Sweet Home Fire and Ambulance District officials assured Cascadia residents Thursday night that efforts were already underway to build a new substation in Cascadia.
SHFAD officials held a town hall meeting at Cascadia Bible Church Thursday night.
SHFAD formed on Jan. 1. It is operating on its existing funds, through the City of Sweet Home, the former Sweet Home Rural Fire District and the former Sweet Home Ambulance District. In the interim between July 1 and Nov. 15 when the first property taxes are due, the District likely will borrow money to provide operating cash.
“We wanted to come up here and answer some questions and give other information,” SHFAD Board President Don Hopkins said. At this point the District has not secured land for the building, but it is talking with the U.S. Forest Service about some land across Highway 20 from the old Maples Store, near the covered bridge. Officials also are working on a couple of grants to help fund construction of the new substation.
Proponents of the new District said the District would build the new substation to serve Cascadia if the District were approved. The District was created in November when voters in the Sweet Home area passed three measures consolidating fire services under the new District.
“It can be done, and it will be done,” Hopkins said. “we’re going to be proceeding with this as rapidly as possible.”
With a new substation, the District needs a fire crew in Cascadia, which officials sought Thursday night.
Prior to the formation of the new district, the Sweet Home Rural Fire District extended about to the Point Restaurant and to McKercher Park. Now it includes Mark’s Ridge, Cascadia, parts of Berlin Road that were unprotected, Mountain Home and Santiam Terrace.
“Now you’re in our district,” Fire Chief Dean Gray told some 20 Cascadia residents. “We will respond to you.”
In the past, the Fire Department responded to Cascadia, but resources were limited and in-district structures were a priority.
Now, the District can take full advantage of its resources fighting fire in Cascadia, Chief Gray said. It can call on its mutual aid agreements with other departments, like Brownsville and Lebanon.
The long response time to Cascadia is one of the reasons fire officials wanted to bring Cascadia into a fire district and build a substation there, Chief Gray said. With a crew in Cascadia, the community will have a faster initial response, with Sweet Home apparatus and personnel coming up as well.
“The nicest building in the world up here is not going to do any good if we don’t have the people to man it,” Battalion Chief Mike Beaver said, making a call for volunteers.
There is a lot more to being a volunteer than “running and jumping on fire engines,” Beaver said. They have a significant role in the community, from the Christmas Sharing Tree, serving hundreds of children, to the annual fireworks display.

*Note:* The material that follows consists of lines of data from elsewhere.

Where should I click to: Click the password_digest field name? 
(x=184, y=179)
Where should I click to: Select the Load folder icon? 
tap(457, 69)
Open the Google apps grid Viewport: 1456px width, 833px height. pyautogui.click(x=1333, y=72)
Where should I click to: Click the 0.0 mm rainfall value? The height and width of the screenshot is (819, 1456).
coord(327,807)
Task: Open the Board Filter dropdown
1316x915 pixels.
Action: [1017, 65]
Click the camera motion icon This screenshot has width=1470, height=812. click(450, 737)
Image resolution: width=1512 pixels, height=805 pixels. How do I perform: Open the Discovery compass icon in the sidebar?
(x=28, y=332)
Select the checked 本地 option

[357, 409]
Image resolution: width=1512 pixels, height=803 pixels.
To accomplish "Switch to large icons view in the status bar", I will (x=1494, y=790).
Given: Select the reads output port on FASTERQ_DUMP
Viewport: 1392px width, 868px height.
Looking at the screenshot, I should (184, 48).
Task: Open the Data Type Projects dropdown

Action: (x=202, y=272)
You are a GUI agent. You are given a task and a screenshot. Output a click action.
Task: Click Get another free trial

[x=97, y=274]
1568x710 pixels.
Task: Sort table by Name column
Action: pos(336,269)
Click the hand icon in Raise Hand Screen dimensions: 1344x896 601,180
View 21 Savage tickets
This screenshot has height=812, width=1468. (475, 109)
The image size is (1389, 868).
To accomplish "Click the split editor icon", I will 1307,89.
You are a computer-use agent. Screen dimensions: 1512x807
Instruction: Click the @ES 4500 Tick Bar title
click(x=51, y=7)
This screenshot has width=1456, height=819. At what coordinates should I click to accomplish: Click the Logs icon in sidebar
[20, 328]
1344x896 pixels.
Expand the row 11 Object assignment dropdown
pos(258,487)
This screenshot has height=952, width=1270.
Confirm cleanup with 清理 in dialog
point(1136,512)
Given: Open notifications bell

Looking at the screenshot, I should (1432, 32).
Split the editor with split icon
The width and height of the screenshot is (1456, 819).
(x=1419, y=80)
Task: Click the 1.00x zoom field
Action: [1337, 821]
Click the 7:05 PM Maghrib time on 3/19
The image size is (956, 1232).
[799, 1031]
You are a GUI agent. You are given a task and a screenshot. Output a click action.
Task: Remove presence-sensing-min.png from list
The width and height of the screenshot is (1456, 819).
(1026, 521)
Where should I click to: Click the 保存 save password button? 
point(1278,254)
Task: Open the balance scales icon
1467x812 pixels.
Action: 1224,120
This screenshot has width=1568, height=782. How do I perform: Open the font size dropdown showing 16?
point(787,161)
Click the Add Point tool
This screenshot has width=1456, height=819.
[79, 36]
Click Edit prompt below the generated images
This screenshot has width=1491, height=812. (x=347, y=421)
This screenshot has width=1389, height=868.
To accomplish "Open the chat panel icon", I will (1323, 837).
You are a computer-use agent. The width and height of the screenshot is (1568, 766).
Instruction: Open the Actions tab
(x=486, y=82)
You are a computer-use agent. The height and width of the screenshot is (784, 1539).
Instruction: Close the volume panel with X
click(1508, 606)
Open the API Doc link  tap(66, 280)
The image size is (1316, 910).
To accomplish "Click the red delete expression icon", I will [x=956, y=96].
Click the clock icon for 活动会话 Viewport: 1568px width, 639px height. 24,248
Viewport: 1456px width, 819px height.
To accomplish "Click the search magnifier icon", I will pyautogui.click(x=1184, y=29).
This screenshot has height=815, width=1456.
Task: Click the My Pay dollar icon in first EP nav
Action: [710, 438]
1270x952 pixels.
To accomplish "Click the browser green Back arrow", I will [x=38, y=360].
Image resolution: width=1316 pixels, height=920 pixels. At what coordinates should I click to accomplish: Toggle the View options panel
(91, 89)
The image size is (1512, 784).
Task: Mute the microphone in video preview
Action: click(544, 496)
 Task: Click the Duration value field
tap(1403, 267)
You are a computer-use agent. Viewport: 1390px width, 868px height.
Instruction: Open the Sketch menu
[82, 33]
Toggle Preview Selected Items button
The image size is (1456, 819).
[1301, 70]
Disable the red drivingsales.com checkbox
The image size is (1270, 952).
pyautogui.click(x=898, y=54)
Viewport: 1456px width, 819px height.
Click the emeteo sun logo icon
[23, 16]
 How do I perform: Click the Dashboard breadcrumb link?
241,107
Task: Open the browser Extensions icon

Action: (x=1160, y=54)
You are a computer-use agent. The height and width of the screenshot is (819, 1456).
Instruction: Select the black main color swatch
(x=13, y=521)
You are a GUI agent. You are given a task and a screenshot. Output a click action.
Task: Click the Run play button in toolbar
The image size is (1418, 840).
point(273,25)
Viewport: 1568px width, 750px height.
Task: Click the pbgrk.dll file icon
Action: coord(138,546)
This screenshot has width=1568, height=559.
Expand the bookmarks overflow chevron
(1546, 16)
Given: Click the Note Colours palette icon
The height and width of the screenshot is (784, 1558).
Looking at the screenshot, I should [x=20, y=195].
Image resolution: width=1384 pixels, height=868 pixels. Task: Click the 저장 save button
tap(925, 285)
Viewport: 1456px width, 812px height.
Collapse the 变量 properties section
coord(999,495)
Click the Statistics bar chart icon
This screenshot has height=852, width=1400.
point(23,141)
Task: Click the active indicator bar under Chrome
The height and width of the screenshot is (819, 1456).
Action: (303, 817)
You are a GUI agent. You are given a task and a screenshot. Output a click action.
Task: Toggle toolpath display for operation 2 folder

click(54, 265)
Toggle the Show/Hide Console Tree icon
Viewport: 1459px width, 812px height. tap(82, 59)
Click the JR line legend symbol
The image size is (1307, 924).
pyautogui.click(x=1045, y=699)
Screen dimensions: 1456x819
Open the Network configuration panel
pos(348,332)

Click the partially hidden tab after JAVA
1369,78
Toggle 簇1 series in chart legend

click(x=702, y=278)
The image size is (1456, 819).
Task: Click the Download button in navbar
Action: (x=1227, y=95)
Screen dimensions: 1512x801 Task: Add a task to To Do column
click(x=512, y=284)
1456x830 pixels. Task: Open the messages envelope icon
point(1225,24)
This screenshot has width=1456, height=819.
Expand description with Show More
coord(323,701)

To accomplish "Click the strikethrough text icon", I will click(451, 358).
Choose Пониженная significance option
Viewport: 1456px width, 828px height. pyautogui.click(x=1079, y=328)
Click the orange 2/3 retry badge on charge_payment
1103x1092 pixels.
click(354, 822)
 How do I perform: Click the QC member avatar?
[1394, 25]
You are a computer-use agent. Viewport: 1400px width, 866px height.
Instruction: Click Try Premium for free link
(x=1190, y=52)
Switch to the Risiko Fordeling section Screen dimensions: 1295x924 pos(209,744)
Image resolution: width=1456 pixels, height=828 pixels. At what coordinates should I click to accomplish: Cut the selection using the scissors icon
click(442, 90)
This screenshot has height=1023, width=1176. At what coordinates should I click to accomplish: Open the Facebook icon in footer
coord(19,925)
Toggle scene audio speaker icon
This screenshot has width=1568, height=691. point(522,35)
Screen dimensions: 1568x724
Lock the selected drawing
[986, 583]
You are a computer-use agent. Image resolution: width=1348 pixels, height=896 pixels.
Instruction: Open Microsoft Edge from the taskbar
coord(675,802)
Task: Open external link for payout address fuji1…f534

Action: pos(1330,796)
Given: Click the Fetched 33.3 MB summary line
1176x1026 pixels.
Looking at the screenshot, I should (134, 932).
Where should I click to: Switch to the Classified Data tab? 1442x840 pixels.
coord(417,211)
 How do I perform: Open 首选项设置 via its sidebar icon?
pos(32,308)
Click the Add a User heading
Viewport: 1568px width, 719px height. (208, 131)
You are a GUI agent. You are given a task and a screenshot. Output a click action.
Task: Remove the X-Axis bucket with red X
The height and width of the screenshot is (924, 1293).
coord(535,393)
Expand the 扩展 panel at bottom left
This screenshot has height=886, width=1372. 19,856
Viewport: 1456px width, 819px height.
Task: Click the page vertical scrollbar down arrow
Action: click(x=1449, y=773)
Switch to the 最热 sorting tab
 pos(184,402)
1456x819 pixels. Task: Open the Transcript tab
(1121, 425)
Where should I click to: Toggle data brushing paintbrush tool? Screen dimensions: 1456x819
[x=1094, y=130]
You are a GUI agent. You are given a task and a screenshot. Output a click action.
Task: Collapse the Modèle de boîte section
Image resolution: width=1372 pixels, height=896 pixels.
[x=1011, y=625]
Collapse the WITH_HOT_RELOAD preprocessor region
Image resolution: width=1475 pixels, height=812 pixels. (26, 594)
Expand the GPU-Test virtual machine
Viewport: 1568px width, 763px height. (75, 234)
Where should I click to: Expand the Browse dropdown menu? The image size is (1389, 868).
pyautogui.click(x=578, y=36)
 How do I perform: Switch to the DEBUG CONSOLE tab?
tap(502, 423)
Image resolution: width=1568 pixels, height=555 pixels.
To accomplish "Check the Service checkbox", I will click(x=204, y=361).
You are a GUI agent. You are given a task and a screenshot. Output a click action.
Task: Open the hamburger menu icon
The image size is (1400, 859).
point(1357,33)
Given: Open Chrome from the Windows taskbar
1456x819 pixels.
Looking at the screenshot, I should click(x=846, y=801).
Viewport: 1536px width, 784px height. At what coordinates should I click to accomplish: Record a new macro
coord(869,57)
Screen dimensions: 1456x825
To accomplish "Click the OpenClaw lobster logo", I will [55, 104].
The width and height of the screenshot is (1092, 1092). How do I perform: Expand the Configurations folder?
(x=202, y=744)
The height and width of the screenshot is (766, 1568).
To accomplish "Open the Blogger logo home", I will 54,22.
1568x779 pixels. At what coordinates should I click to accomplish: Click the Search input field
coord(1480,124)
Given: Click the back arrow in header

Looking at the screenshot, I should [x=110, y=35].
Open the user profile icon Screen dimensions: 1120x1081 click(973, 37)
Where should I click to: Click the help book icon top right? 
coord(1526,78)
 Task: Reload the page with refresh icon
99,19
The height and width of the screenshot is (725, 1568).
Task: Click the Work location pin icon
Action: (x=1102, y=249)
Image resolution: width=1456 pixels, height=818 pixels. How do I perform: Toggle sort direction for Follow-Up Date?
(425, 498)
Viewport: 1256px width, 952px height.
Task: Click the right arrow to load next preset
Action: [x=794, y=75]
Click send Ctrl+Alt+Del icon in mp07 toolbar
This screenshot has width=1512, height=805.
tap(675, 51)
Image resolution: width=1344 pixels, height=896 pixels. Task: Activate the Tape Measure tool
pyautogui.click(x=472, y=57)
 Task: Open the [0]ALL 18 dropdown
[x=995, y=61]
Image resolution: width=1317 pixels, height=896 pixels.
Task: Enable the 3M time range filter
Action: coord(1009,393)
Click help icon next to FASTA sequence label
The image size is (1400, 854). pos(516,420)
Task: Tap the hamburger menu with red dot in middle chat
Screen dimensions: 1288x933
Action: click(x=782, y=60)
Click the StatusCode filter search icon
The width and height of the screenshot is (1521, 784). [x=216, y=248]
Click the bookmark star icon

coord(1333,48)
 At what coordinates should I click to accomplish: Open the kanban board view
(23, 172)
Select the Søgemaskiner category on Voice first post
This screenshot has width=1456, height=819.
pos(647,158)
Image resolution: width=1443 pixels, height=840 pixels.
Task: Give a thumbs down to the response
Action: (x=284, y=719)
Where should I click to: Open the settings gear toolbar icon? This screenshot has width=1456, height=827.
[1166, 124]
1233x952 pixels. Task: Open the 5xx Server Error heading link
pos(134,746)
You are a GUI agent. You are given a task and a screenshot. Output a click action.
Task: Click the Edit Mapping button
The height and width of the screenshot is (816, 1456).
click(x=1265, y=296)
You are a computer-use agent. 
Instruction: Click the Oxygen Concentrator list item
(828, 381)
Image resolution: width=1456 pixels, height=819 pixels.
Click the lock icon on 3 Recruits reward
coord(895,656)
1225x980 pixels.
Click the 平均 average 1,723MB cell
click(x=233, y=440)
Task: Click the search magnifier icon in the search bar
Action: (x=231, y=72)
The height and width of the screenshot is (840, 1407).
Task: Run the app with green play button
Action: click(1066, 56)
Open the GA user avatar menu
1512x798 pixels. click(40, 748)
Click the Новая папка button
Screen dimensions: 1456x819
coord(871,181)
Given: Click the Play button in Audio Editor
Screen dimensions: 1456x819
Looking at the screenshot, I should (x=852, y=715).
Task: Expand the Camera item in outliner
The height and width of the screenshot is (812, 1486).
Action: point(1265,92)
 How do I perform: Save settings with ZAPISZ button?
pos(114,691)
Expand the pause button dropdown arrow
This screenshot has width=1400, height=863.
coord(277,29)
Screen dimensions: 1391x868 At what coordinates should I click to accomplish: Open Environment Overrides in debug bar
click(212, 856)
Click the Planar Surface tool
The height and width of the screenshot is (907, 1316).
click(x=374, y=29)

“We’d like to have 10 people up here trained as firefighters,” Beaver said. The District also needs officers and apparatus operators.
He told Cascadia residents that training has gotten a lot more expensive and time intensive over the years, and the District is faced with additional state-mandated training requirements.
At this point, an entry level firefighters must spend about 60 hours in training for basic certification. That includes basic firefighting and hazardous materials training. The District pays the costs of training.
Volunteers must be 18, but there is no upper age limit, Beaver said. The oldest volunteer currently on the Department is about 70 years old.
“They all have a job,” Beaver said. “They all serve a function.”
So far, the new District has received one application from a volunteer.
“We’ve know for years, we didn’t really meet your needs very well,” Battalion Chief Doug Emmert said of emergency medical services. The response time is long to the area from Sweet Home. The consolidation idea had been kicking around Sweet Home since about 1985 as a result.
Down the road, the District would like to have someone in Cascadia as a first response to medical calls. Some equipment, such as a defibrillator, would be available while paramedics respond to calls in Cascadia.
Cascadia residents asked if the substation would still be built if the department did not get 10 volunteers in the area, especially considering the high ratio of volunteers to population that would require.
“It will not serve anybody and good if we don’t have people to respond,” Chief Gray said, but efforts are already underway to build the substation.
Officials said they would be happy if they had five volunteers that worked out in Cascadia. Five is normally the crew they send out with an engine.
The substation would be similar to the one in Foster and the one in Crawfordsville. SHFAD needs approximately one acre for the building.
“We are coming through with what we said we would do,” Hopkins said.